Asymptotic variance and geometric convergence of MCMC: variational representations

Chris Sherlock

An MCMC algorithm is geometrically ergodic if it converges to the intended posterior geometrically in the number of iterations. A number of useful properties follow from geometric ergodicity, including that the practical efficiency measure of “effective sample size” is meaningful for any sensible function of interest. The standard method for proving geometric ergodicity for a particular algorithm involves a “drift condition” and a “small set”, and can be time consuming, both in the proof itself and in understanding why the drift condition and small set are helpful.

A variational representation can provide a direct insight into a quantity of interest and a potentially powerful tool. As a simple (and relevant) example, each eigenvalue, lambda, of a symmetric matrix, M, has a corresponding eigenvector, x, such that x’ M = lambda x’. To find the largest eigenvalue one may feel it necessary to find all of the solutions to the above equation and then find the largest. Alternatively, the largest eigenvalue is also \sup x’ M x, where the supremum is over all x with \norm{x}=1.

I would like to:

  1. Introduce the Dirichlet form, which can be thought of as a generalisation of expected squared jumping distance, and show that the spectral gap has a variational representation over Dirichlet forms.
  2. Introduce the asymptotic variance of a Markov chain, which is the theoretical equivalent of the practical measure of 1/effective sample size, and provide a variational representation of this. Amongst other results this leads to a trivial proof of the Peskun ordering.
  3. Introduce the conductance of a Markov kernel; if this is strictly positive then all sensible asymptotic variances are finite.

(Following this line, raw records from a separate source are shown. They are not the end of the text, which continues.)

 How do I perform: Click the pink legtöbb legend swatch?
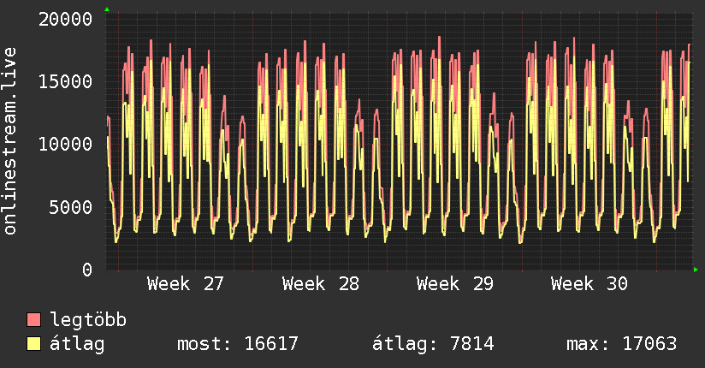[x=33, y=319]
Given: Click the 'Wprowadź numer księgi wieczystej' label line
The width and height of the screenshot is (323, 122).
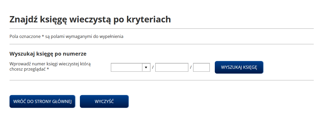Looking at the screenshot, I should (50, 64).
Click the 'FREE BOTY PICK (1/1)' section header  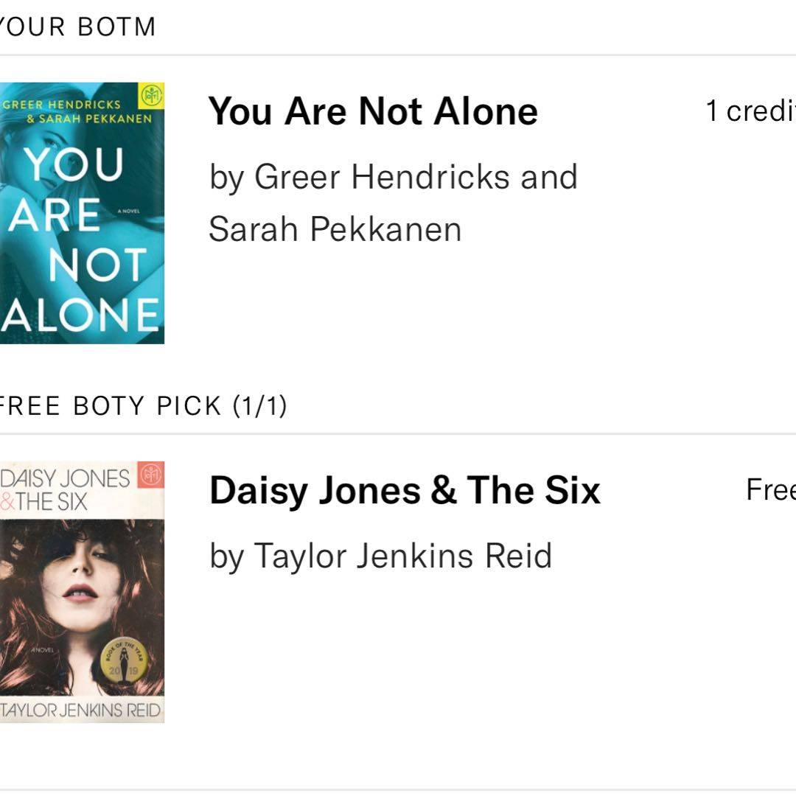click(x=142, y=406)
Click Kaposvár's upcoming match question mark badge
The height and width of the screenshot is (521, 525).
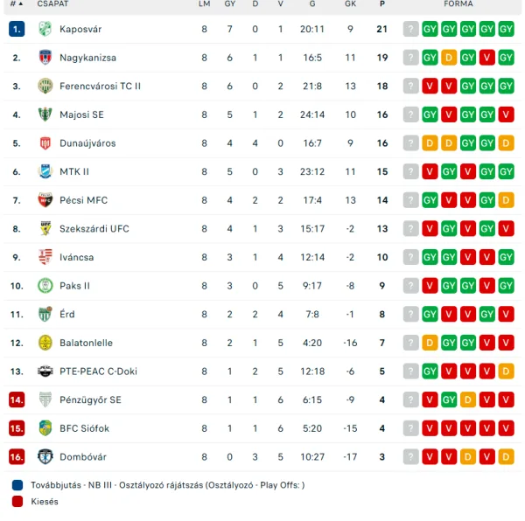(x=410, y=29)
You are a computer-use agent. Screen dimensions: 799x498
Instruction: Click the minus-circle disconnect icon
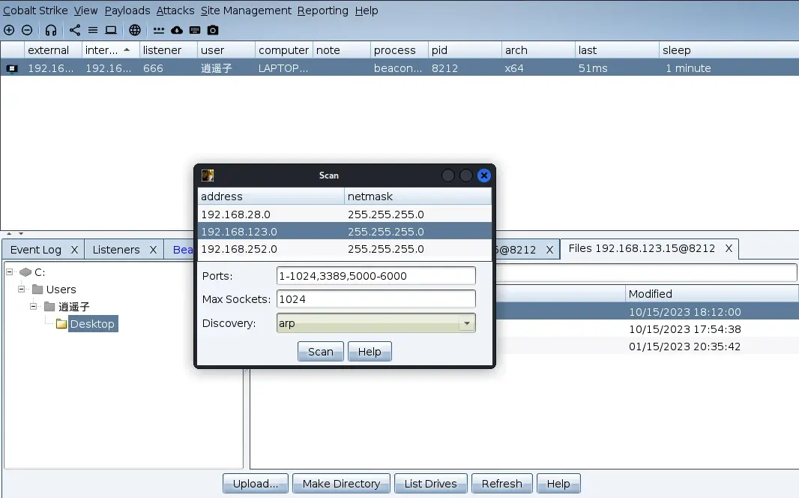pos(27,30)
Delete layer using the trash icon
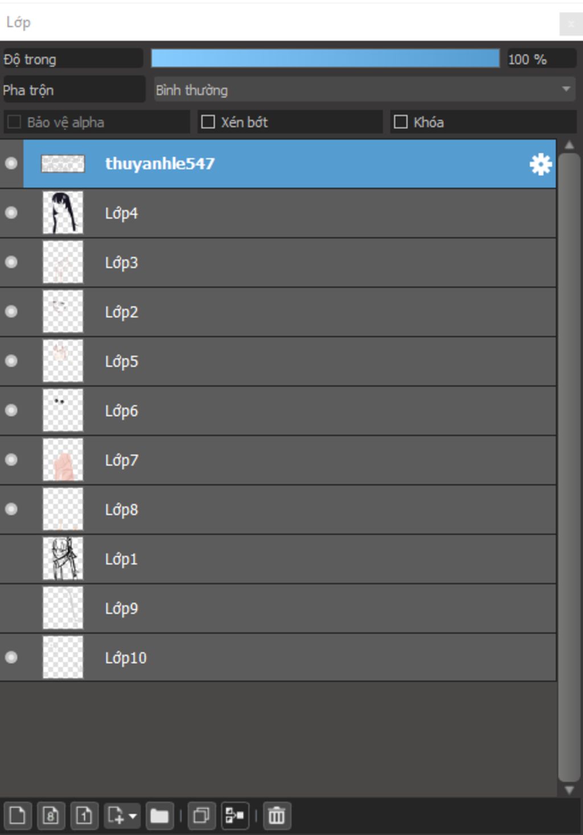This screenshot has height=835, width=583. [277, 816]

I have found these variational representations particularly useful when comparing two kernels. It is especially helpful to represent the reversible MCMC kernel as a self-adjoint operator on the Hilbert space of functions that are square integrable with respect to \pi. However, I understand that, like me a few years ago, most of the audience may be unfamiliar with this, so I will take care to introduce the key ideas by analogy with finite matrices.